What the task requires: Output all of the entries below precisely as written.

BEGIN Records shown

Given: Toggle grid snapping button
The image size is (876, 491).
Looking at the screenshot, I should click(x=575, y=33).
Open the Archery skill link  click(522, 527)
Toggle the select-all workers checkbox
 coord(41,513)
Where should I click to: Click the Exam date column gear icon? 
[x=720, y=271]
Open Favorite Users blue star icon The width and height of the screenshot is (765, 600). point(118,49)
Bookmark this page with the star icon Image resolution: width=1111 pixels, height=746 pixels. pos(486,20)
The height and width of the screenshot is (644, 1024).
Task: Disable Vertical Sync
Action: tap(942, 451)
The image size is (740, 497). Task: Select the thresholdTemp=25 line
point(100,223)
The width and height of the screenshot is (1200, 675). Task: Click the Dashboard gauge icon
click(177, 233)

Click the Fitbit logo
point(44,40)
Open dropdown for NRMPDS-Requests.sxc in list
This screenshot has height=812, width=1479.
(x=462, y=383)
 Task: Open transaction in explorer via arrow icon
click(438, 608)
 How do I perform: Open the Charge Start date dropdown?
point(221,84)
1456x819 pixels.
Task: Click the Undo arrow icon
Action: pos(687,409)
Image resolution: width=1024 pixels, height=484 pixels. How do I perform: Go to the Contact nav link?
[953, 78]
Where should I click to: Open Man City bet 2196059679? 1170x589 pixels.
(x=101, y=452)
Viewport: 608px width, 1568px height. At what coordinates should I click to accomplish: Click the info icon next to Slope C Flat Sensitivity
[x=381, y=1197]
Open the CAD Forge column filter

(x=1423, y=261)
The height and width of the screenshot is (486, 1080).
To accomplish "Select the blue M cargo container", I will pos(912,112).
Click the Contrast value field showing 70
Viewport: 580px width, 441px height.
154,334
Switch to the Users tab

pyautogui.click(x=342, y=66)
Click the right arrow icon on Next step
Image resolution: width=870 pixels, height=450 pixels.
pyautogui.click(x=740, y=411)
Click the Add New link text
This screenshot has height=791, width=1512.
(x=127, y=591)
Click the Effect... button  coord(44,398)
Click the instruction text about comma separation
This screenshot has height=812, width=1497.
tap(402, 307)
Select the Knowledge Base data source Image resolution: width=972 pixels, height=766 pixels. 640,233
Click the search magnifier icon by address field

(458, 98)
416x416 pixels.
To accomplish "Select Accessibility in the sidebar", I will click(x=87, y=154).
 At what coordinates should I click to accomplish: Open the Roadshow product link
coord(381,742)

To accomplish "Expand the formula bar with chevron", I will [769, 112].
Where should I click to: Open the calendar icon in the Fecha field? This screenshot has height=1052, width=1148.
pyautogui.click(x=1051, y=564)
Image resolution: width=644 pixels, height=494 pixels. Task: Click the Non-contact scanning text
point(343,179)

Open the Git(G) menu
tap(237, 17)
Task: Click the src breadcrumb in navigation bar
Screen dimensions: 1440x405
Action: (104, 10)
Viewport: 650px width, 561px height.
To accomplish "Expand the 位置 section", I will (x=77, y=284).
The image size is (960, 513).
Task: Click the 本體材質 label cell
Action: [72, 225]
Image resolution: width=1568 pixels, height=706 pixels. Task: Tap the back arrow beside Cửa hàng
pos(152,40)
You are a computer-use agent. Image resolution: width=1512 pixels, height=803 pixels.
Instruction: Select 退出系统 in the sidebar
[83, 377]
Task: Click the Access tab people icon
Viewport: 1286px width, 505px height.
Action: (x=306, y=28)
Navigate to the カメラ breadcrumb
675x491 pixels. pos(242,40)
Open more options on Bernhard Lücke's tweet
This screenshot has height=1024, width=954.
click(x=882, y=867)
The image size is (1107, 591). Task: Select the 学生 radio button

END Records shown

Result for this exercise:
Given: Toggle grid snapping button
The image size is (876, 491).
Looking at the screenshot, I should click(x=575, y=33).
Open the Archery skill link  click(522, 527)
Toggle the select-all workers checkbox
 coord(41,513)
Where should I click to: Click the Exam date column gear icon? 
[x=720, y=271]
Open Favorite Users blue star icon The width and height of the screenshot is (765, 600). point(118,49)
Bookmark this page with the star icon Image resolution: width=1111 pixels, height=746 pixels. pos(486,20)
The height and width of the screenshot is (644, 1024).
Task: Disable Vertical Sync
Action: tap(942, 451)
The image size is (740, 497). Task: Select the thresholdTemp=25 line
point(100,223)
The width and height of the screenshot is (1200, 675). Task: Click the Dashboard gauge icon
click(177, 233)

Click the Fitbit logo
point(44,40)
Open dropdown for NRMPDS-Requests.sxc in list
This screenshot has height=812, width=1479.
(x=462, y=383)
 Task: Open transaction in explorer via arrow icon
click(438, 608)
 How do I perform: Open the Charge Start date dropdown?
point(221,84)
1456x819 pixels.
Task: Click the Undo arrow icon
Action: pos(687,409)
Image resolution: width=1024 pixels, height=484 pixels. How do I perform: Go to the Contact nav link?
[953, 78]
Where should I click to: Open Man City bet 2196059679? 1170x589 pixels.
(x=101, y=452)
Viewport: 608px width, 1568px height. At what coordinates should I click to accomplish: Click the info icon next to Slope C Flat Sensitivity
[x=381, y=1197]
Open the CAD Forge column filter

(x=1423, y=261)
The height and width of the screenshot is (486, 1080).
To accomplish "Select the blue M cargo container", I will pos(912,112).
Click the Contrast value field showing 70
Viewport: 580px width, 441px height.
154,334
Switch to the Users tab

pyautogui.click(x=342, y=66)
Click the right arrow icon on Next step
Image resolution: width=870 pixels, height=450 pixels.
pyautogui.click(x=740, y=411)
Click the Add New link text
This screenshot has height=791, width=1512.
(x=127, y=591)
Click the Effect... button  coord(44,398)
Click the instruction text about comma separation
This screenshot has height=812, width=1497.
tap(402, 307)
Select the Knowledge Base data source Image resolution: width=972 pixels, height=766 pixels. 640,233
Click the search magnifier icon by address field

(458, 98)
416x416 pixels.
To accomplish "Select Accessibility in the sidebar", I will click(x=87, y=154).
 At what coordinates should I click to accomplish: Open the Roadshow product link
coord(381,742)

To accomplish "Expand the formula bar with chevron", I will [769, 112].
Where should I click to: Open the calendar icon in the Fecha field? This screenshot has height=1052, width=1148.
pyautogui.click(x=1051, y=564)
Image resolution: width=644 pixels, height=494 pixels. Task: Click the Non-contact scanning text
point(343,179)

Open the Git(G) menu
tap(237, 17)
Task: Click the src breadcrumb in navigation bar
Screen dimensions: 1440x405
Action: (104, 10)
Viewport: 650px width, 561px height.
To accomplish "Expand the 位置 section", I will (x=77, y=284).
The image size is (960, 513).
Task: Click the 本體材質 label cell
Action: [72, 225]
Image resolution: width=1568 pixels, height=706 pixels. Task: Tap the back arrow beside Cửa hàng
pos(152,40)
You are a computer-use agent. Image resolution: width=1512 pixels, height=803 pixels.
Instruction: Select 退出系统 in the sidebar
[83, 377]
Task: Click the Access tab people icon
Viewport: 1286px width, 505px height.
Action: (x=306, y=28)
Navigate to the カメラ breadcrumb
675x491 pixels. pos(242,40)
Open more options on Bernhard Lücke's tweet
This screenshot has height=1024, width=954.
click(x=882, y=867)
The image size is (1107, 591). Task: Select the 学生 radio button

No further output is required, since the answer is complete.